Improving the Quality of Data

Once providers are submitting data across the service lines that they provide, we can assess the quality of that data and support providers to improve it. This starts with self service tools, at the point of submission providers receive a line-by-line data quality assessment. This can be a daunting report, hence a Validation and Rejection Submission Tool was developed that converts the record level submission report into an easy to understand summary of the issues, with instructions on how to fix them. 

Providers can resubmit the data as many times as they want within the submission window, improving the data each time. However, there are occasions where data issues are identified after the submission window is closed that can affect the quality of the data for that month but also have a knock-on effect on future monitoring, such as for 3 or 12 month rolling metrics. To address this issue a multiple submission window model (MSWM) was implemented to allow providers to address data quality issues throughout the financial year. Use of the MSWM is closely monitored and reported upon to avoid abuse of the facility, as it should be a last resort. 

To illustrate the quality of the data and the compliance of that data it is surfaced within a data quality dashboard that reports on the quality of each data item submitted by each provider, allowing for comparisons at a provider, regional and system supplier level.

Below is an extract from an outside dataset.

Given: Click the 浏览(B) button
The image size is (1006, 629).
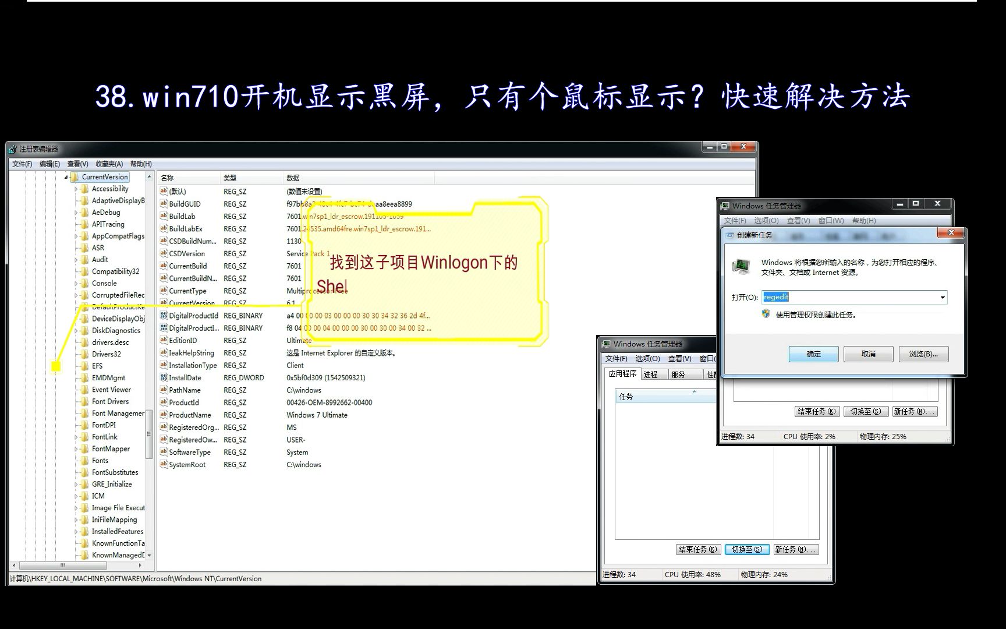Looking at the screenshot, I should [924, 354].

In addition, to promote the compliant use of SNOMED (a structured clinical vocabulary for use in electronic health records) relevant data items are reported upon within a SNOMED dashboard. The dashboard assesses how much SNOMED is flowing to MHSDS, to which data items and tables, and by which providers, there is also a focus on correctly identifying procedures and assessments. 

To reinforce these tools, providers receive an automated data quality report by e-mail each month. These reports summarise the key issues with a provider’s data and strategies to fix them. Providers can also access policy specific guidance in the form of workshops, webinars and documentation. This has previously focussed on topics such as eating disorders, restrictive interventions, problem gambling, perinatal and maternal services and memory clinics. In addition, providers have received questionnaires to better understand where they need more support. 

Talking About Data Quality

While all these tools facilitate better data it is the direct engagement with providers by the data liaison team that can have the biggest impact. The data quality analysis will identify the providers experiencing the biggest challenges, which is used by the data liaison team to provide tailored support on a 1-2-1 basis. This was particularly successful during the recent Advanced Cyber Incident that impacted the data of a variety of mental health service providers for almost 9 months. 

Next Steps in Improving Mental Health Data

At first sight all these solutions may seem excessive. However, the data is the foundation for decisions relating to commissioning, service improvement and service design, it supports research and innovation, and helps understand the impact of mental health care on patient outcomes and experiences. Through improvements in data quality, we have been able to close several duplicate collections and are now able to move to a single window for data submission. This will soon allow insights to be delivered a whole month earlier, making decisions more relevant and timelier. 

At the start of this blog, I stated that the data we are referring to is secondary uses data, but that data did originally come from clinical and operational systems that are used for direct patient care. As we know that this data is of a higher quality than that within MHSDS, we must find a way to mitigate the degradation in quality that we are currently seeing. Initiatives of this nature are currently being explored within NHS England in the hope that we can improve data quality further, make the data even timelier, as well as easier to collect.